## Stored data entries:
- - - - -

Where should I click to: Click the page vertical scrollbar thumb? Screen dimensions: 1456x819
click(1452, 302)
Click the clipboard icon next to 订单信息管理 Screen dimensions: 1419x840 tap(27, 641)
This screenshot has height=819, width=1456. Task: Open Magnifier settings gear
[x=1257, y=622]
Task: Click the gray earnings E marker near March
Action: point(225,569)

- - - - -

## Your objective:
Please reproduce all of the entries exactly as they stand.

## Written answer:
Where should I click to: Click the page vertical scrollbar thumb? Screen dimensions: 1456x819
click(1452, 302)
Click the clipboard icon next to 订单信息管理 Screen dimensions: 1419x840 tap(27, 641)
This screenshot has height=819, width=1456. Task: Open Magnifier settings gear
[x=1257, y=622]
Task: Click the gray earnings E marker near March
Action: point(225,569)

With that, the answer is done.